Health IT, Startups

Corporate venture investor advice for startups: Make sure we’re the right fit and don’t compromise vision

“Strategics are not responsible for your success. They are there to help,” said Lisa Maki, PokitDok co-founder and CEO.

From left: Gavin Teo, Anna Haghgooie, Cyril Philip, and Lisa Maki

From left: Gavin Teo, Anna Haghgooie, Cyril Philip, and Lisa Maki

There is no question that the number of corporate venture capital firms is growing. There were more than 320 of these strategic investors in 2015 and they accounted for 17 percent of all deals last year. A MedCity INVEST panel illustrated how entrepreneurs can work with corporate investors to strengthen their businesses and still preserve their vision and direction.

Karen Griffith Gryga of DreamIt Ventures moderated a panel, which included Gavin Teo of Comcast Ventures; Anna Haghgooie of Sandbox Industries; Cyril Philip at Providence Health’s venture arm, Providence Ventures; and Lisa Maki, CEO and founder of PokitDok.

Know who you’re dealing with

Gryga noted that the most frequent mistake she sees startups make is not doing their research to learn what the priorities are for each corporate investor they approach, how they work with entrepreneurs and their track record.

Comcast, for example, has made healthcare investments that have focused on health IT and tech-enabled services, Teo said.

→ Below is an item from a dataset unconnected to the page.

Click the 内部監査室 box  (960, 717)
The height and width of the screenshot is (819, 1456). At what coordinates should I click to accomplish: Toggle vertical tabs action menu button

It invests in early and late stage companies from Series A to Series D. It’s interested in technology that could help employers reduce their healthcare costs. Among the areas of healthcare that interest them are primary care delivery, virtual care, behavioral and mental health, population health.

Providence Health Ventures is looking for healthcare problem solvers that can do what everybody else wants to do: improve outcomes and reduce costs, particularly for chronic conditions. Philip said, “We created a venture fund to be a beacon for startups of how to sell into provider system and help them navigate.”

Specifically it’s interested in patient relationship management solution enabling provider systems to track interactions with patients beyond the clinic. Practice management technology that can help practices run more efficiently. Discharge management software that can support reduced re-admissions is also an area of interest for its fund.

Sandbox is interested in startups helping payers with the shift to the consumerization of healthcare and the mechanics of executing that. It’s also interested in specialty pharmacy and episodic care, among other areas, Haghgooie said.

Balance need to collaborate with preserving your vision

Haghgooie emphasized the importance of vision and leadership within an entrepreneur’s company. “As much as these big companies have figured out, they are looking to you to help solve a problem, because if they knew how to do it, they would be doing it themselves. They are looking at startups to lead.”

She added, “So often we see strategies and vision get changed based on what the incumbent wants and it’s counterproductive sometimes fitting into an old system
and an old way of doing things…There is a tendency to want to appease to get funding, but if you have shared vision and a future that you can keep pointing partners back to, it is a really important thing to work thru that. Corporate investors have a tendency to dabble in peaks and troughs.”

Maki, whose company received strategic investment from McKesson Ventures and  Cambia Health Solutions, agreed. “You have to choose your strategic partners carefully. You can reach agreements to work on projects together, they can open up networks for you and make introductions. But we cannot enter into a partnership that would cause us to show preference for a strategic’s company or a health system.”

Understand the power dynamics of the investor’s company

Haghgooie observed that through personal experience she learned the importance of understanding who will and won’t drive execution. Sometimes it’s a simple matter of just asking.

But the power dynamic also applies to corporate investors who want to work with entrepreneurs. As Maki noted, although it agreed to give a board seat to one corporate investor, it made two more observers. They had access to the same information as board members but were not decision makers. She wanted to maintain a balance.

“As an entrepreneur, you don’t depend on any one thing. Strategics are not responsible for your success. They are there to help,” Maki said.